たくさんの種類が並ぶ「anello」ブランドで人気のキャロットカンパニーのショールーム=大阪市中央区(南雲都撮影) たくさんの種類が並ぶ「anello」ブランドで人気のキャロットカンパニーのショールーム=大阪市中央区(南雲都撮影)

 街中をおしゃれなリュックサックを背負って歩く人が増えている。アウトドアのイメージが強かったリュックサックだが、デザインやサイズ、素材などのバリエーションが豊富になり、ファッションに取り入れやすくなったことが背景にある。使いやすさも受け、赤ちゃん連れのお母さんからスーツ姿のビジネスマンまで幅広い世代から人気を集めている。(阿部佐知子)

母親らに評判

 「今年春ごろから、リュックサックの売れ行きが急激に伸びてきた」

 こう話すのは、「anello(アネロ)」ブランドでカバンを展開するキャロットカンパニー(大阪市中央区)の広報担当者だ。

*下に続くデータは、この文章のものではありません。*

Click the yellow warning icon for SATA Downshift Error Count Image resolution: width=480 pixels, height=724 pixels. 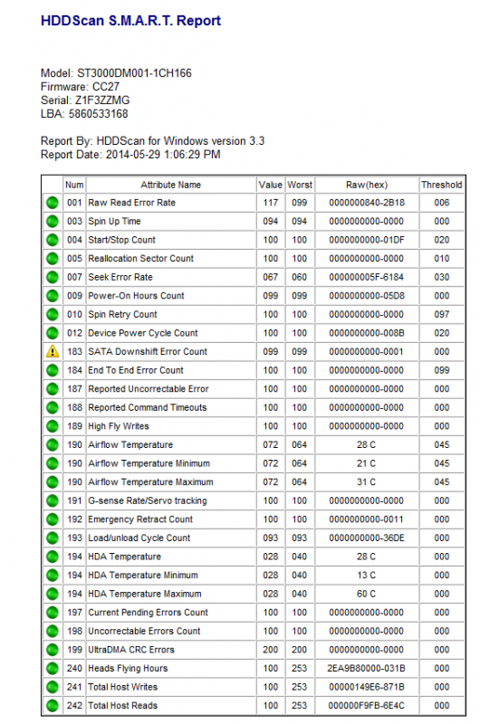point(53,352)
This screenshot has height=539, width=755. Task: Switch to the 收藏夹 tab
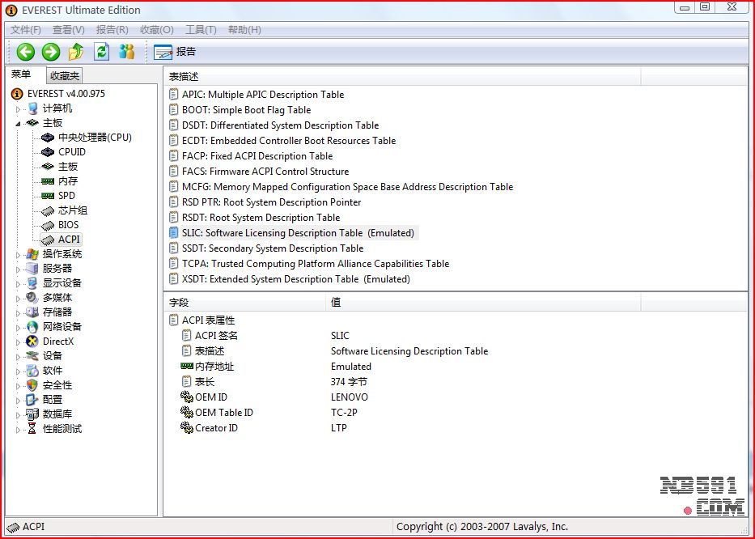65,75
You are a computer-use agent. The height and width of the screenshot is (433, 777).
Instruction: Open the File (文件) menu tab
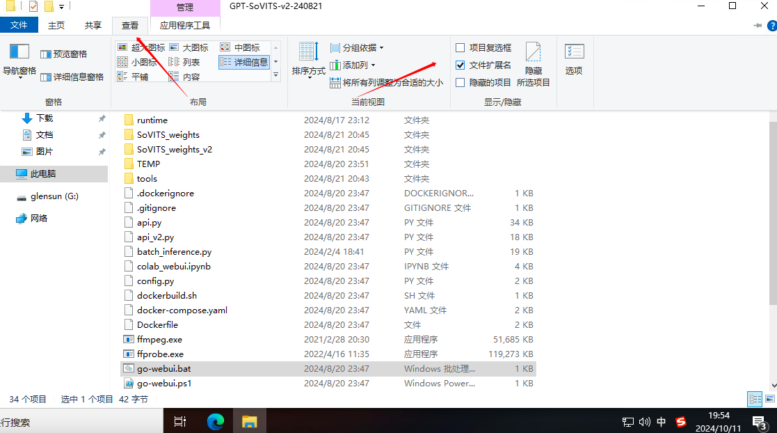19,26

 同社がアネロブランドを立ち上げたのは平成17年。26年11月に、上部ががま口の財布のように大きく開く「口金型」のリュックサックを発売したところ、口コミで評判が広まった。

 人気の理由は「使いやすさ」。A4の書類が入る大きめのサイズで、上部の取り出し口には口金が取り付けられ、ファスナーを開けると大きく開く。出し入れがしやすく、中に何が入っているかが一目で確認できることもあり、特に荷物が多くなりがちな子育て中の母親らに評判を呼んだ。

 種類が多いのも特徴だ。素材は軽量で扱いやすいポリエステルキャンバス生地のほか、キャンバス、ナイロン、レザー、デニムなど幅広い。色もフォーマルにも使える紺や黒の単色のものからカラフルな柄まで、それぞれの素材につき10種類程度を取りそろえる。

 価格は4千円前後と手軽なうえ、カジュアル、フォーマルさまざまな用途に選べるバリエーションの豊富さから、若い世代から年配の人まで、幅広くファンを集めている。口金タイプの売上総数は、今年の8月までに発売から1年9カ月で200万個を超えた。